» **Source extract**

Start

What a lot of work! Looks good.

I'd leave as much space between hives as you can spare. Not all in neat rows either, and some slightly askew? Untidy though!

----------


## madasafish

> What a lot of work! Looks good.
> 
> I'd leave as much space between hives as you can spare. Not all in neat rows either, and some slightly askew? Untidy though!


Perhaps a zig zag pattern..  ?   How about a nice spiral...that will ensure the bees are scattered everywhere..?

----------


## gwizzie

> Perhaps a zig zag pattern..  ?   How about a nice spiral...that will ensure the bees are scattered everywhere..?


LOL not going to be that adventurous. straight lines will do me...

----------


## gwizzie

Well it was such a lovely day here today that I thought I would go up to my apiary and check on my bees... As I approached the apiary I started to hear this roaring sound that was getting louder and louder,  O no I thought, is one of the hives been knocked over ???

No to my delight it was my two strongest hives out flying




what a delight to see  :Big Grin: . I checked on my other hives and they were starting to come out to and fly about in front of their hives. When I went to check the nuc that I have been overwintering I found that they were busy taking in pollen  :EEK!:  :EEK!: 
IMG_0368.jpg

IMG_0369.jpg

starting to get excited now  :Smile:  :Smile:

----------


## Emma

Cuteness!!!! (And snowdrops, from the look of it.) Every winter I go through a period where I start to engage with the other bits of my life, & think, hmmm, maybe I should give up bees for a bit, I'm not really so hooked on them am I?

End

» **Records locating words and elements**
Start

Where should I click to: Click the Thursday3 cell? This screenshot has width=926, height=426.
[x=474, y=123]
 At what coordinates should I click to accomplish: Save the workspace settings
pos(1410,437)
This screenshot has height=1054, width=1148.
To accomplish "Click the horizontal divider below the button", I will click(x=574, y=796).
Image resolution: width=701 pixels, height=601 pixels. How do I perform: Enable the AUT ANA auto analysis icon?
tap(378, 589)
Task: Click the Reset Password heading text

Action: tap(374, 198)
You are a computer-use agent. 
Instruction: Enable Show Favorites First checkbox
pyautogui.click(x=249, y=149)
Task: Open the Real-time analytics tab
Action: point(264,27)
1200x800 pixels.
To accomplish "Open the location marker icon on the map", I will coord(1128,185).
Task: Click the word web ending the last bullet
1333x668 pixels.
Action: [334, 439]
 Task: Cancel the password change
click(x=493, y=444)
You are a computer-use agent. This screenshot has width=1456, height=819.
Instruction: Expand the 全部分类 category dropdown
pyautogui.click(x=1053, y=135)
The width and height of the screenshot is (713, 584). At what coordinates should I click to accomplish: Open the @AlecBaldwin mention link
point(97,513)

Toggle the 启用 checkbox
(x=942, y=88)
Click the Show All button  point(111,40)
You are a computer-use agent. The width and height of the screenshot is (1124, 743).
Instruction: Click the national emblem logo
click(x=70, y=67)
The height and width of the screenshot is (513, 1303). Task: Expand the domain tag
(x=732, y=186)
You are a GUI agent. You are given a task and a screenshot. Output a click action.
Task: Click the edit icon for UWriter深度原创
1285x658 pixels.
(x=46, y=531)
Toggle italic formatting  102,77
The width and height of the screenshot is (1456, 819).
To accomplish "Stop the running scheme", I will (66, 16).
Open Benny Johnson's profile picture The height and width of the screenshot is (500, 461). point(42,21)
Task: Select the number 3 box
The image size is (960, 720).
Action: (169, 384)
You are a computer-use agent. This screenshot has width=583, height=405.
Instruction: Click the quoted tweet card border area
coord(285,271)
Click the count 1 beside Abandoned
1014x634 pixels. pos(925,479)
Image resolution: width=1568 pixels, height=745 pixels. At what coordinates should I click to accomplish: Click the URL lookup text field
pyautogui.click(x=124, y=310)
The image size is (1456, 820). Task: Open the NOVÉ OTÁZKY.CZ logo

End

» **Problem description**
Rewrite the beekeeping thread between "Cuteness!!!! (And snowdrops, from" and "on them am I?", inclusive, with "crocuses" in place of "snowdrops". Work from the beekeeping thread alone.

» **Completed task**
Cuteness!!!! (And crocuses, from the look of it.) Every winter I go through a period where I start to engage with the other bits of my life, & think, hmmm, maybe I should give up bees for a bit, I'm not really so hooked on them am I?